Define linear S.H.M. Obtain differential equation of linear S.H.M.

Answer 1

Linear SHM is the simplest Kind of oscillatory motion in which a body when displaced from its mean position, oscillates 'to and fro' about mean position and the restoring force (or acceleration) is always directed towards its mean position and its magnitude is directly proportional to the displacement from the mean position.

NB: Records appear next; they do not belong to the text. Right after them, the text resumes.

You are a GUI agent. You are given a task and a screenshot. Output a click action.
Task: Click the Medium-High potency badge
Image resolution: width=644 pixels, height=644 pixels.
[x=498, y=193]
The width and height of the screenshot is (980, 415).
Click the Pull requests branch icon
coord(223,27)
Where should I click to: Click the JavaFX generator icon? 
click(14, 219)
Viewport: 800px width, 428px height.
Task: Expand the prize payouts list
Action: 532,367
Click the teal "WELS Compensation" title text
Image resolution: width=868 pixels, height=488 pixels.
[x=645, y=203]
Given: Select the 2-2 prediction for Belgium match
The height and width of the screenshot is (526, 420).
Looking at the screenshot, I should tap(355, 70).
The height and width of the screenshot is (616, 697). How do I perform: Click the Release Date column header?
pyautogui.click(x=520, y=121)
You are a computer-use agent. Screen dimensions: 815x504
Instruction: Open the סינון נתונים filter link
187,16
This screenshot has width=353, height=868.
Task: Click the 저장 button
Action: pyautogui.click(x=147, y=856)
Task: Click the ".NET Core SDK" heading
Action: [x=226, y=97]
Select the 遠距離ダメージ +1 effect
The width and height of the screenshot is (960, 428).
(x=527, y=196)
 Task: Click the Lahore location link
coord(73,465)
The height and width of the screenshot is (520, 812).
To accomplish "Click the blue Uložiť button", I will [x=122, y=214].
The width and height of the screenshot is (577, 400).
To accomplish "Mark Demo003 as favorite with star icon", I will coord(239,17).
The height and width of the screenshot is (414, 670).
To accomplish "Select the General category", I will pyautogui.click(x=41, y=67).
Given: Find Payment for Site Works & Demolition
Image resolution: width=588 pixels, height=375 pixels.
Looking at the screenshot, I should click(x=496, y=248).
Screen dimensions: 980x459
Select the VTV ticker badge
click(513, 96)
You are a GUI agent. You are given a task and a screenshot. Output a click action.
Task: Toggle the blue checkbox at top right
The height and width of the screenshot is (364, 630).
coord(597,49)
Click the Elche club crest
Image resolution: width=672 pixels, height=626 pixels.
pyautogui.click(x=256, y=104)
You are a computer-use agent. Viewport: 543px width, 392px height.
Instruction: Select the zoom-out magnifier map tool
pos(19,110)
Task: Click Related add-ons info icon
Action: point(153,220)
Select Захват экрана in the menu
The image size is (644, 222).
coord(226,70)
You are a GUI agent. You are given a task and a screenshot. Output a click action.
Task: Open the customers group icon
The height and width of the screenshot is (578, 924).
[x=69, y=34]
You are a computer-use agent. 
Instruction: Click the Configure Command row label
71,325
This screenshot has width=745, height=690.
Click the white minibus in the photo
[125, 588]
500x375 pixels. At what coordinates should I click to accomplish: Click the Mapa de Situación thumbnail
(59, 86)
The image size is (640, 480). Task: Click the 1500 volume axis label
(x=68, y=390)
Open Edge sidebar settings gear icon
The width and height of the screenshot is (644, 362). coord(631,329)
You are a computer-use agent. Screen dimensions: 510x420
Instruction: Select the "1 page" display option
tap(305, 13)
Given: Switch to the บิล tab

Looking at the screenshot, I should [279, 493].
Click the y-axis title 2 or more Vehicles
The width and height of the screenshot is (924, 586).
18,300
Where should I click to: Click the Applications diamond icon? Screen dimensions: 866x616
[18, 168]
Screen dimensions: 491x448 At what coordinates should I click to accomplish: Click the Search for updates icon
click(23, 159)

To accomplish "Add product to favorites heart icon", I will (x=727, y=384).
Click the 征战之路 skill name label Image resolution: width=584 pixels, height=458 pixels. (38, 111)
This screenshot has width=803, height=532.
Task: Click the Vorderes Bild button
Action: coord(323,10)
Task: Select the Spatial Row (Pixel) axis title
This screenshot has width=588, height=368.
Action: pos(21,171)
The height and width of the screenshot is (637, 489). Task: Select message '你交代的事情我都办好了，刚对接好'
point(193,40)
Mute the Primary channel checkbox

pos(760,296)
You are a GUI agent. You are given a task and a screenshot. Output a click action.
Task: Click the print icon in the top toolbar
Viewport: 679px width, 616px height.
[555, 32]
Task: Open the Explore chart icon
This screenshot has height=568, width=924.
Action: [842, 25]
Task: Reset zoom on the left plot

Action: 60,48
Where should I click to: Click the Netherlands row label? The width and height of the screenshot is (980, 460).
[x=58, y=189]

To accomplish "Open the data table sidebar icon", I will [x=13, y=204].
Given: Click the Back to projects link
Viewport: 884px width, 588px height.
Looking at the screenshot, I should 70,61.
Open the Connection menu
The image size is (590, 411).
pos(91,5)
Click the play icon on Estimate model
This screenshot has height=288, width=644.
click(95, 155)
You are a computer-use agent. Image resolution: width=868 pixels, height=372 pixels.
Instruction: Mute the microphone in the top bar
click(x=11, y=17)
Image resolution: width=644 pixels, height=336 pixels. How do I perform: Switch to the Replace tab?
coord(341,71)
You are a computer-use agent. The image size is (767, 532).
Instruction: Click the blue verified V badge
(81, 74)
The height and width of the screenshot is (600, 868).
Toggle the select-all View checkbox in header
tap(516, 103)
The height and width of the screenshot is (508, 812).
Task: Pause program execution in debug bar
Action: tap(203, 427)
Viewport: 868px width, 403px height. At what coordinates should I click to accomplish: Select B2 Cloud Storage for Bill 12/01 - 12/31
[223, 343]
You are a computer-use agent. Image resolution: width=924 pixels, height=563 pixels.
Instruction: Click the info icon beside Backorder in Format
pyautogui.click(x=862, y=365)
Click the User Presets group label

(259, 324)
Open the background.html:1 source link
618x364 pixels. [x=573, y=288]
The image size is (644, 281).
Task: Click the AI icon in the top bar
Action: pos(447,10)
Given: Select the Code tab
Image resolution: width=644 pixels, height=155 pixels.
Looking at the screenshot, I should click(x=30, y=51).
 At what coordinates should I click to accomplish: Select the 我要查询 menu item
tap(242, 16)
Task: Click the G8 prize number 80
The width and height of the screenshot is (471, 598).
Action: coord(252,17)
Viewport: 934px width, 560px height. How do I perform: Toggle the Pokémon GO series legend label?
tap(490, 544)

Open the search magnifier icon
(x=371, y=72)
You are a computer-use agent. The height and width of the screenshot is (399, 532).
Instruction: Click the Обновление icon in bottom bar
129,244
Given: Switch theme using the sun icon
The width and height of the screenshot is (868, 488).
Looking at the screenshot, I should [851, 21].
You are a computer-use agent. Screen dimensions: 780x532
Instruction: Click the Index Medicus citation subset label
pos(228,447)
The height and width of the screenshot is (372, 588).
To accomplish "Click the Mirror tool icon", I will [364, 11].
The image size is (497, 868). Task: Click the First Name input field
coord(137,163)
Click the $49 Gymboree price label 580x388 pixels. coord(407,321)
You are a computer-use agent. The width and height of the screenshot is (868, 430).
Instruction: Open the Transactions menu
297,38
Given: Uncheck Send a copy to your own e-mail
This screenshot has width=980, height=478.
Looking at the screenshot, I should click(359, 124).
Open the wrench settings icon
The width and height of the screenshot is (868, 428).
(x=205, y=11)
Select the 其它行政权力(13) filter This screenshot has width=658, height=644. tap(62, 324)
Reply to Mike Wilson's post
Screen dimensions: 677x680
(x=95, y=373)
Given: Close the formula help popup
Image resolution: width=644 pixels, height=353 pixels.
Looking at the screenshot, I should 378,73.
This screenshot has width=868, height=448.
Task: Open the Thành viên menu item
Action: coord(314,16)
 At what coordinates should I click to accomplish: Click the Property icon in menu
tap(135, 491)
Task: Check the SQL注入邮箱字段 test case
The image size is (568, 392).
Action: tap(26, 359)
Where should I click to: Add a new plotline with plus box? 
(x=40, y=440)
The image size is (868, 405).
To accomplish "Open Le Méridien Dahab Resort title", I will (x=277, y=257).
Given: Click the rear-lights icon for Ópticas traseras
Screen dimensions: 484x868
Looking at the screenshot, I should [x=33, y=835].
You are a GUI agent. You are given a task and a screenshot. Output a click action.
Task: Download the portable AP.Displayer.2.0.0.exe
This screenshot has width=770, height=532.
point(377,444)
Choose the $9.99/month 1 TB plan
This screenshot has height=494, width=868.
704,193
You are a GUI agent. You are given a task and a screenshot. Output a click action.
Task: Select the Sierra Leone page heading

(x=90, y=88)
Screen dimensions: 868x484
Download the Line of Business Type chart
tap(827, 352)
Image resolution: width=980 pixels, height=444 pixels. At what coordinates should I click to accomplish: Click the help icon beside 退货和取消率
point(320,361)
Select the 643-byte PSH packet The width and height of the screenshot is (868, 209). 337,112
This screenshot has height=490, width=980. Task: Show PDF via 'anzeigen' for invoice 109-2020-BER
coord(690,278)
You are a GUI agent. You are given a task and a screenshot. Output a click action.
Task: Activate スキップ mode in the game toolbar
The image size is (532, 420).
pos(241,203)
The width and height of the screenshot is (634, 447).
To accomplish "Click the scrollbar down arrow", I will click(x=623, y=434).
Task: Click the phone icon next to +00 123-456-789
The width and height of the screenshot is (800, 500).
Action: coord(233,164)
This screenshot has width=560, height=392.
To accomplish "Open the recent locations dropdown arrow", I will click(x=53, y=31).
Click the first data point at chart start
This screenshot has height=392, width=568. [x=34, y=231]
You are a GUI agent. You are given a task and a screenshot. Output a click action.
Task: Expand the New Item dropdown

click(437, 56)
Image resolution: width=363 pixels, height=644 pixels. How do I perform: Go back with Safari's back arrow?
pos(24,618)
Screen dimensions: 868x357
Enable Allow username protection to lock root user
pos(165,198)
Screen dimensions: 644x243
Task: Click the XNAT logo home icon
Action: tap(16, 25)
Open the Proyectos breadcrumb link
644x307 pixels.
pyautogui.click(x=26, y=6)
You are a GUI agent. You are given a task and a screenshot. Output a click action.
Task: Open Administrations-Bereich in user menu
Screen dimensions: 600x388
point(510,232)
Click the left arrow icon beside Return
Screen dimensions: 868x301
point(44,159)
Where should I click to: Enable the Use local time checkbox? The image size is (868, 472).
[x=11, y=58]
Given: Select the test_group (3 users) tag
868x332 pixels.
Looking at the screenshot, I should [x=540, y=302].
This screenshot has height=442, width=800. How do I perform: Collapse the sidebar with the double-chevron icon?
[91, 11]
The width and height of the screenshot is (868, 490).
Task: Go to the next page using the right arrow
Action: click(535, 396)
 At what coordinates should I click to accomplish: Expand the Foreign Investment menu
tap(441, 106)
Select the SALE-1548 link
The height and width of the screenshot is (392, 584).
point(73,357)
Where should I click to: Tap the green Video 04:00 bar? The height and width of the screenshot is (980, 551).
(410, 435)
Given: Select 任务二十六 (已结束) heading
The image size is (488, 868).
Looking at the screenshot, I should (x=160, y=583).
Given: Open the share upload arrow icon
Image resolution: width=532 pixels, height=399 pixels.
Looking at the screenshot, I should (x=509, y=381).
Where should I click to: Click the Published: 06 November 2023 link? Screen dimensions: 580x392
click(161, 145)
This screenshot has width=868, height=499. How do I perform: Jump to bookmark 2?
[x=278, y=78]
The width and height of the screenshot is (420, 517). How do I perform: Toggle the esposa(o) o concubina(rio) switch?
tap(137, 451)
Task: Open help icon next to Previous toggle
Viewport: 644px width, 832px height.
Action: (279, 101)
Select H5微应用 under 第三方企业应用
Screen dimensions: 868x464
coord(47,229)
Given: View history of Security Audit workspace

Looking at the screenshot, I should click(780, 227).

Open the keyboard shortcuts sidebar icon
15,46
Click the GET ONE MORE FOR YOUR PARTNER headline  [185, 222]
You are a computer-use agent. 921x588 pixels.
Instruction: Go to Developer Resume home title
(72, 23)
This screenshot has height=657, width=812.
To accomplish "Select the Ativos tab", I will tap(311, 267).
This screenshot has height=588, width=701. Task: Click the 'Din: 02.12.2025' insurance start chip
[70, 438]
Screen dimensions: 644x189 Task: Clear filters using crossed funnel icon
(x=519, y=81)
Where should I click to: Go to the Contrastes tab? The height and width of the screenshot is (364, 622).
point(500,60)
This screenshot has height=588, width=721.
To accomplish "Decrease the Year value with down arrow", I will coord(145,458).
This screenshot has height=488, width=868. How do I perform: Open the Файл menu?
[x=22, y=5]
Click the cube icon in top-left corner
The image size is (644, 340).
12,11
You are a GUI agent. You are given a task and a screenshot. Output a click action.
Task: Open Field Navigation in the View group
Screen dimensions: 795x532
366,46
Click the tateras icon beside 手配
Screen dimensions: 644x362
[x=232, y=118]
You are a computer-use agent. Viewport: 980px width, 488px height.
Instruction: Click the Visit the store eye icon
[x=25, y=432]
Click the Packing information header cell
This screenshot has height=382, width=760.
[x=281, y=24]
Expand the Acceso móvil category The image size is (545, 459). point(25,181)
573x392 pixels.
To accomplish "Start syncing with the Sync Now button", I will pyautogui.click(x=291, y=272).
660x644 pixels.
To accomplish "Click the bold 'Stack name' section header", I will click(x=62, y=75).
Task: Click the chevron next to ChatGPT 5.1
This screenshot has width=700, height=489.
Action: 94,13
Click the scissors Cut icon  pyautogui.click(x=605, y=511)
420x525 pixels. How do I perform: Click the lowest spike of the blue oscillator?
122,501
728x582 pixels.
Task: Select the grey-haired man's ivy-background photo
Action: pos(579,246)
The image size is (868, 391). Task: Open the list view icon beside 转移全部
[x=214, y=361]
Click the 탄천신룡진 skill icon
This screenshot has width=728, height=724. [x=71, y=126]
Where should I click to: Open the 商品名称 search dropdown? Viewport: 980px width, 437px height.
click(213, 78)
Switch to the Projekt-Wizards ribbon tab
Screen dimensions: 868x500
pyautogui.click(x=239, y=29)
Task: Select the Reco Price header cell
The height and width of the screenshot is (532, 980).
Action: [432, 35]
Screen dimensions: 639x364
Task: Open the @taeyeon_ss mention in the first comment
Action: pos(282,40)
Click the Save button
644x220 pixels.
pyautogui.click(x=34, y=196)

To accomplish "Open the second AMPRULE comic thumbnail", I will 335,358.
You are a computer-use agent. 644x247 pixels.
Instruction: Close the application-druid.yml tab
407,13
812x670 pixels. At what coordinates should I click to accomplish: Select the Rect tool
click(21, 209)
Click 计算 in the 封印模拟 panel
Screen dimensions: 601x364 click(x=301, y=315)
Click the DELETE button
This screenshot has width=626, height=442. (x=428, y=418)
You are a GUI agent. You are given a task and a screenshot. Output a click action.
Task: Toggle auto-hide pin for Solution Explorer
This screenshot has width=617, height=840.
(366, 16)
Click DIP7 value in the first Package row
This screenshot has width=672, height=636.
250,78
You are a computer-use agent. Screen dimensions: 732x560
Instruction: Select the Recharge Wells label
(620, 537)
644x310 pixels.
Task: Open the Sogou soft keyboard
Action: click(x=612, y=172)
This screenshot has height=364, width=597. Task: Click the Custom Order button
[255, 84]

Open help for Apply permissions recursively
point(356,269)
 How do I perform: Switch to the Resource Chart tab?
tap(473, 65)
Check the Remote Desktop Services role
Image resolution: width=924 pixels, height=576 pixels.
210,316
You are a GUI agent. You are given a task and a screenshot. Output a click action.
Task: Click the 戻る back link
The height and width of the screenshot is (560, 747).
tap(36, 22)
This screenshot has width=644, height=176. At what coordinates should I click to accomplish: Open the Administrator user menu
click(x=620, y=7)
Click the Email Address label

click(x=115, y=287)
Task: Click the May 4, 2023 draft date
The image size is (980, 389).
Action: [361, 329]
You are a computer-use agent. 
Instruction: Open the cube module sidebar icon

Consider particle $$P$$ moving along the circumference of a circle of radius 'a' with a uniform angular speed of $$\omega$$ in the anticlockwise direction.

Refer image .1

Particle $$P$$ along the circumference of the circle has its projection particle on diameter $$AB$$ at point $$M$$. This projection particle follows linear SHM along line $$AB$$ when particle P rotates around the circle.

Let the rotation start with initial angle $$'\alpha'$$ as shown above $$(t=0)$$

In time 't' the angle between OP and X-axis will become $$(\omega t+\alpha)$$ as shown below:

Refer image 2

Now from $$\Delta\,\,OPM=\dfrac{OM}{OP}\cos (\omega t+\alpha)$$

$$\Rightarrow \dfrac{x}{a}=\cos(\omega t+\alpha)$$

$$\Rightarrow x=a\cos (\omega t+\alpha)$$ .........(1)

Differentiating above equation with respect to time

we get velocity

$$\Rightarrow v=\dfrac{dx}{dt}=-a\omega \sin (\omega t+\alpha)$$ .........(2)

Differentiating again we get acceleration

$$\Rightarrow a=\dfrac{dv}{dt}=\dfrac{d^2x}{dt^2}-a\omega^2\cos(\omega t+\alpha)$$

$$=-a\cos(\omega t+\alpha)\omega^2$$

$$=-\omega^2x$$ ...........(3)

as $$x=a\cos (\omega t+\alpha)$$

Equation (1),(2) and (3) are differential equations for linear SHM.